Ndiaye sent David Raya the wrong way from 12 yards, and Everton improved from there despite Arteta introducing his big-name attackers from the bench.
Martinelli drew a full-stretch save from Jordan Pickford late on and Mikel Merino sent a header wide, but neither team mounted a sustained push for a winner.
After watching his side struggle for clear-cut chances from that point on, Arteta lamented what he saw as a refereeing error.
"I am 100 per cent frustrated," Arteta said. "We were very much in control of the match.
"We were hoping in the second half to continue the domination but out of nothing the referee decides to give a penalty.
"I have seen it 15 times – in my opinion, it is never a penalty.
"They [Everton] are very good at what they do. We gave away so many silly fouls which led to set-pieces. They generated nothing at all."

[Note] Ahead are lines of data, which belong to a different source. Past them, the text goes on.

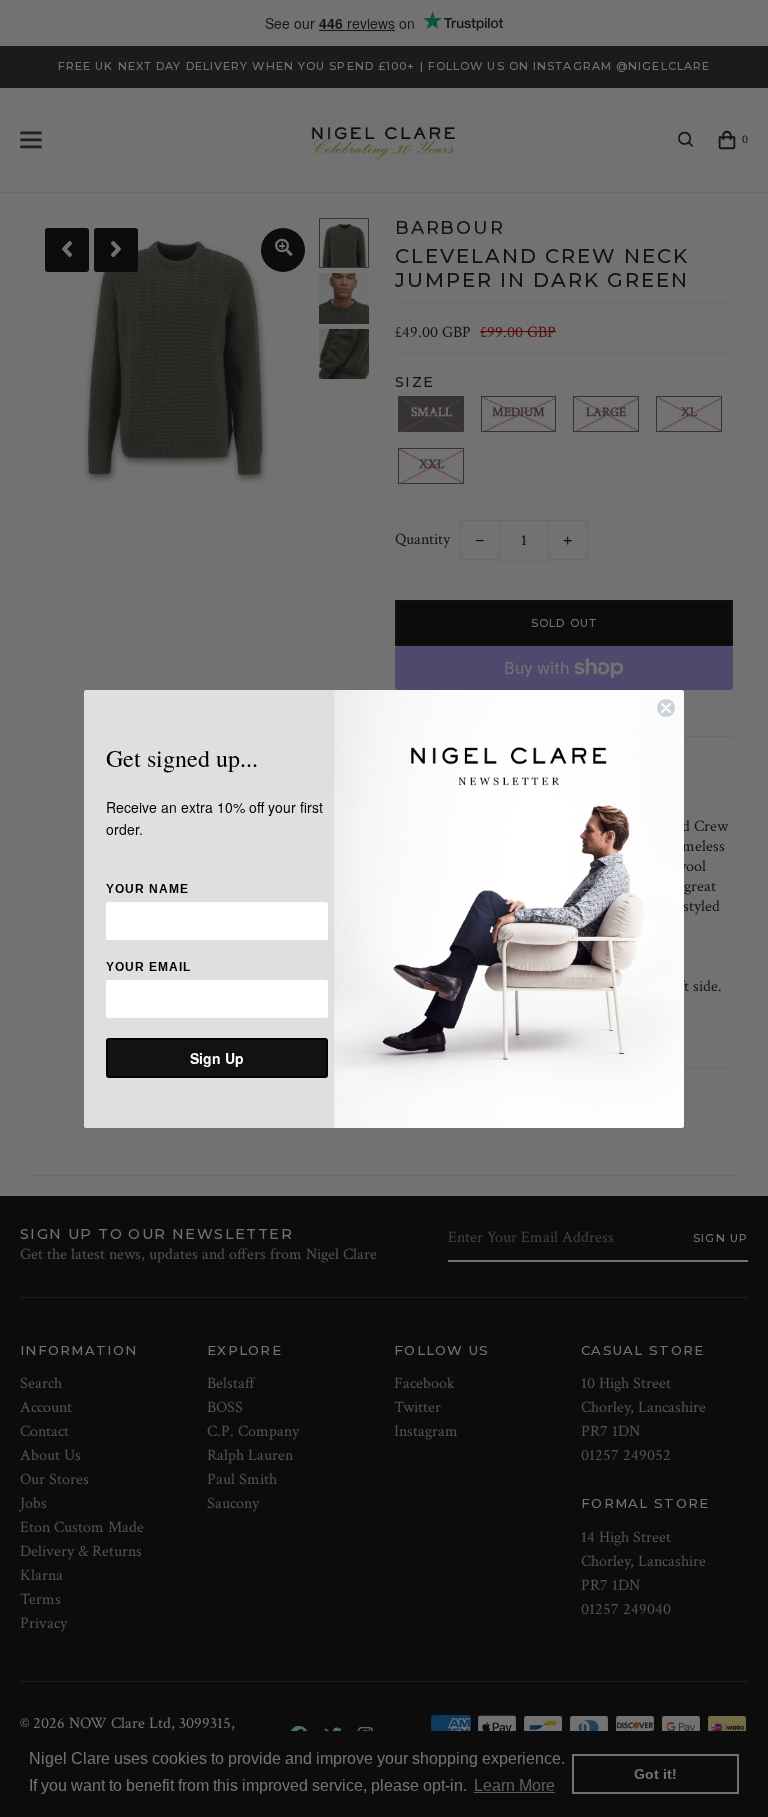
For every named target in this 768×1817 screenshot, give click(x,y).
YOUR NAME (147, 889)
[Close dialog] (666, 708)
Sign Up (217, 1058)
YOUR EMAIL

Those comments were put to Everton boss David Moyes, who said: "I've watched it zero times so I couldn't tell you if it was a penalty or not because I've not seen it back.
"I've said to the players that the challenge we've got is to prove how we get on against the better teams.
"We are trying to play better, we didn't do that today, so we need to find a way we can do that. Moving forward, we are trying to find how to get better against better sides."
Arsenal did at least avoid any further injuries ahead of the Champions League quarter-final first leg against Real Madrid, having seen Gabriel Magalhaes ruled out for the remainder of the season earlier this week.
But that was little consolation for Arteta, who said: "That's all good, but we wanted the three points.
"You want everything the way you plan it. We did a lot of good things, managed to rest some players, but we wanted three points."
Arsenal is now 11 points behind runaway leader Liverpool, which visits Fulham on Monday (AEDT) and needs a maximum of 11 more points to win the title.
Everton moved above Tottenham Hotspur to go 14th on 35 points.